- What is needed
Your job is to set down the stretch of entries that opens with the line containing "Renta rodzinna po" and closes with the line containing "Trapped in the". Keep both end lines, copy each exactly, and add nothing.

*** Records to use Section Begins ***

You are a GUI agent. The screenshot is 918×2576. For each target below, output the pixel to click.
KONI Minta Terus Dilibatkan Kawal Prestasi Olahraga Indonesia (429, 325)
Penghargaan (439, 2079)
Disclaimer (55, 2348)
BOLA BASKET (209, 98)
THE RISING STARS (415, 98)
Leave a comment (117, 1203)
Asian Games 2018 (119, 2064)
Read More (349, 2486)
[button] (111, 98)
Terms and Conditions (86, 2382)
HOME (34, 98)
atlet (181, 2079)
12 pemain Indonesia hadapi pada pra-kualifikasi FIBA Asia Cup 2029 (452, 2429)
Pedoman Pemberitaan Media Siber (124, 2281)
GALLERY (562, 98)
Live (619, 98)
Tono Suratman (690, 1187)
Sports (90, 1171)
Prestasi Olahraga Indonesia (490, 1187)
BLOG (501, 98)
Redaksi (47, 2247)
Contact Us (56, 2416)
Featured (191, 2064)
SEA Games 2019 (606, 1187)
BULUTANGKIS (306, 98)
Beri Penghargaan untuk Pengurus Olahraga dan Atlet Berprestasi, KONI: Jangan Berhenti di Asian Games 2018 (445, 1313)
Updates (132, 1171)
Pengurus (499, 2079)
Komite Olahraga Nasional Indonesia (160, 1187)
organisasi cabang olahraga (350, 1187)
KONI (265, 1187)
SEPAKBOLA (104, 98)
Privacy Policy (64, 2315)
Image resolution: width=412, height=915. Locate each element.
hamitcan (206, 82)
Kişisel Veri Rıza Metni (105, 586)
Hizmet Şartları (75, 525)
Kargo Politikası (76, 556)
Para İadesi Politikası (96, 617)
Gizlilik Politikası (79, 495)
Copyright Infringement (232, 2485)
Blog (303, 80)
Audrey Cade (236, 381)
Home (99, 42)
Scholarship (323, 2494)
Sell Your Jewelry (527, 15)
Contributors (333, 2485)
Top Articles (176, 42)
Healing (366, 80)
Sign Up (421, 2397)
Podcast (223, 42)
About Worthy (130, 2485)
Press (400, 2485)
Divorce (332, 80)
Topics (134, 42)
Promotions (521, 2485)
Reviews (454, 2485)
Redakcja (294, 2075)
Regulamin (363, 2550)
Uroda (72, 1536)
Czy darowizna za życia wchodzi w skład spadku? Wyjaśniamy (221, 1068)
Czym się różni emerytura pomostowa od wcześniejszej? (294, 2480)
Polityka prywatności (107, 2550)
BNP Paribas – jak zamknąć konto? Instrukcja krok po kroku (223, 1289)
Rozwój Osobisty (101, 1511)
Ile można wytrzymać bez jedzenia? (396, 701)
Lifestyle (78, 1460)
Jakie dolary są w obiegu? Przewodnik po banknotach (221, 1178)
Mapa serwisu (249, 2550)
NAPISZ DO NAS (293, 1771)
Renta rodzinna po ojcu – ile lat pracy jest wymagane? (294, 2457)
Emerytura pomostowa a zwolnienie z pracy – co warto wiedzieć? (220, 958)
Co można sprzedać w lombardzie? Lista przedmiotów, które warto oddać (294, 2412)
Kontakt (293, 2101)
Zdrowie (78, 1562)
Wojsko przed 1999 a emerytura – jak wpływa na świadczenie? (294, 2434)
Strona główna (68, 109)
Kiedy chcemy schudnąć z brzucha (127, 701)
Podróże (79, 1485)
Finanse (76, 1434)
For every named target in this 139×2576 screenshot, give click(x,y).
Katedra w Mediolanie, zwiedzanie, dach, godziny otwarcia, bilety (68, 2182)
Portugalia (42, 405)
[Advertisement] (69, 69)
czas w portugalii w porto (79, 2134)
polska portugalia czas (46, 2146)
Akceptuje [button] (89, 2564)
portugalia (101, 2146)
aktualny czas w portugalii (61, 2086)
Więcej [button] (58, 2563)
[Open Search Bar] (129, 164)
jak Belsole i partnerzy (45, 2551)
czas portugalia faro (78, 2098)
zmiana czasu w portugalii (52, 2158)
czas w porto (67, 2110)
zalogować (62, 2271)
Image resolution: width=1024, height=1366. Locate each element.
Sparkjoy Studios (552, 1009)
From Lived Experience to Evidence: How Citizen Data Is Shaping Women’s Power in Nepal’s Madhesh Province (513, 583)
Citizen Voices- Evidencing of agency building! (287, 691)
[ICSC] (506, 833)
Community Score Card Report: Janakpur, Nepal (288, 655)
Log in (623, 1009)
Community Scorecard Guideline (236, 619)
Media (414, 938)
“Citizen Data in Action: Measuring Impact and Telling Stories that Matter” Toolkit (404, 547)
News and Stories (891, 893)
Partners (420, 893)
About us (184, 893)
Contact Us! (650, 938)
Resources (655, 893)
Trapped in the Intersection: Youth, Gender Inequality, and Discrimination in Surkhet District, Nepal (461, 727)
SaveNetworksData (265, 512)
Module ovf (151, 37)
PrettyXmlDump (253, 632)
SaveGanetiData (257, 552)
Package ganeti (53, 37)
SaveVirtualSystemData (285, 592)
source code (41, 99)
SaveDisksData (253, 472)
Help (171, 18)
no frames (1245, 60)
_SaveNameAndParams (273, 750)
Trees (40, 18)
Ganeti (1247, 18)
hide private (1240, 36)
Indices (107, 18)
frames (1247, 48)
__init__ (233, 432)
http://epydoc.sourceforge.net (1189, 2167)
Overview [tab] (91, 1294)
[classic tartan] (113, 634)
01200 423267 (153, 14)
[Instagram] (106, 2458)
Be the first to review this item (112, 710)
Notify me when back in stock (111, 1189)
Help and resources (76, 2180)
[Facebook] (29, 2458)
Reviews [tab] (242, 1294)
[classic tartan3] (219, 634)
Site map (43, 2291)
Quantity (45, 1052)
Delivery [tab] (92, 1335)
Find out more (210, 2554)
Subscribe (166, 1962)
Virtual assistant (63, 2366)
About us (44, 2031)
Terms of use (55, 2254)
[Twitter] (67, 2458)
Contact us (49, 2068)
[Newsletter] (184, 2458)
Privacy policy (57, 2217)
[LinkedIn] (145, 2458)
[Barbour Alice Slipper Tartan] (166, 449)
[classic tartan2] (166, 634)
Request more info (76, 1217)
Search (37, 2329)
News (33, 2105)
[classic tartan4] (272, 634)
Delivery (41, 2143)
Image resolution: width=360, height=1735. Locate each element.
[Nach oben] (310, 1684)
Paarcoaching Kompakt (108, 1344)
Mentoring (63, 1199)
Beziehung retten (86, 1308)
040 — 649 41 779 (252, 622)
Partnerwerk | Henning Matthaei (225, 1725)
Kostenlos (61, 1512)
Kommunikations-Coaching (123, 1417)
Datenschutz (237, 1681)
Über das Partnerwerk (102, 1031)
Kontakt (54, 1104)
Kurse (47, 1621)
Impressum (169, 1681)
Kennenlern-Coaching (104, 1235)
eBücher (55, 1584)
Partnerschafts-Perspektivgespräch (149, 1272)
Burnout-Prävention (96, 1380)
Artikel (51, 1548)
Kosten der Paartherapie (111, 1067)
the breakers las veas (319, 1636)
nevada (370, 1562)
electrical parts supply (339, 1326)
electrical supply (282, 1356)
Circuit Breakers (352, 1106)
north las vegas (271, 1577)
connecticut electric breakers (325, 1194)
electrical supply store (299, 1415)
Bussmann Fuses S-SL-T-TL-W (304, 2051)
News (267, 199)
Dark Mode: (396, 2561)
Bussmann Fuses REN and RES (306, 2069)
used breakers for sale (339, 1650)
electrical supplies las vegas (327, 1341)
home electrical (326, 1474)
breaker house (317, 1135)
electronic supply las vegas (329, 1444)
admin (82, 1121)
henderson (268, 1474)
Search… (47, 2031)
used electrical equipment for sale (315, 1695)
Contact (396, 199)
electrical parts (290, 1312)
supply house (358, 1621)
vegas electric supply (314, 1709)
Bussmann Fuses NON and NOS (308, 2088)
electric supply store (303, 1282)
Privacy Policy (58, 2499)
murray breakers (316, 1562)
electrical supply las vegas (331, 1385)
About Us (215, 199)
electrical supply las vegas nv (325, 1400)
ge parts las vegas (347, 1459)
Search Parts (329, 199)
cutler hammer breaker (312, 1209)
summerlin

*** Records to use Section Ends ***

- Expected answer
Renta rodzinna po ojcu – ile lat pracy jest wymagane? (294, 2457)
Emerytura pomostowa a zwolnienie z pracy – co warto wiedzieć? (220, 958)
Co można sprzedać w lombardzie? Lista przedmiotów, które warto oddać (294, 2412)
Kontakt (293, 2101)
Zdrowie (78, 1562)
Wojsko przed 1999 a emerytura – jak wpływa na świadczenie? (294, 2434)
Strona główna (68, 109)
Kiedy chcemy schudnąć z brzucha (127, 701)
Podróże (79, 1485)
Finanse (76, 1434)
For every named target in this 139×2576 screenshot, give click(x,y).
Katedra w Mediolanie, zwiedzanie, dach, godziny otwarcia, bilety (68, 2182)
Portugalia (42, 405)
[Advertisement] (69, 69)
czas w portugalii w porto (79, 2134)
polska portugalia czas (46, 2146)
Akceptuje [button] (89, 2564)
portugalia (101, 2146)
aktualny czas w portugalii (61, 2086)
Więcej [button] (58, 2563)
[Open Search Bar] (129, 164)
jak Belsole i partnerzy (45, 2551)
czas portugalia faro (78, 2098)
zmiana czasu w portugalii (52, 2158)
czas w porto (67, 2110)
zalogować (62, 2271)
Image resolution: width=1024, height=1366. Locate each element.
Sparkjoy Studios (552, 1009)
From Lived Experience to Evidence: How Citizen Data Is Shaping Women’s Power in Nepal’s Madhesh Province (513, 583)
Citizen Voices- Evidencing of agency building! (287, 691)
[ICSC] (506, 833)
Community Score Card Report: Janakpur, Nepal (288, 655)
Log in (623, 1009)
Community Scorecard Guideline (236, 619)
Media (414, 938)
“Citizen Data in Action: Measuring Impact and Telling Stories that Matter” Toolkit (404, 547)
News and Stories (891, 893)
Partners (420, 893)
About us (184, 893)
Contact Us! (650, 938)
Resources (655, 893)
Trapped in the Intersection: Youth, Gender Inequality, and Discrimination in Surkhet District, Nepal (461, 727)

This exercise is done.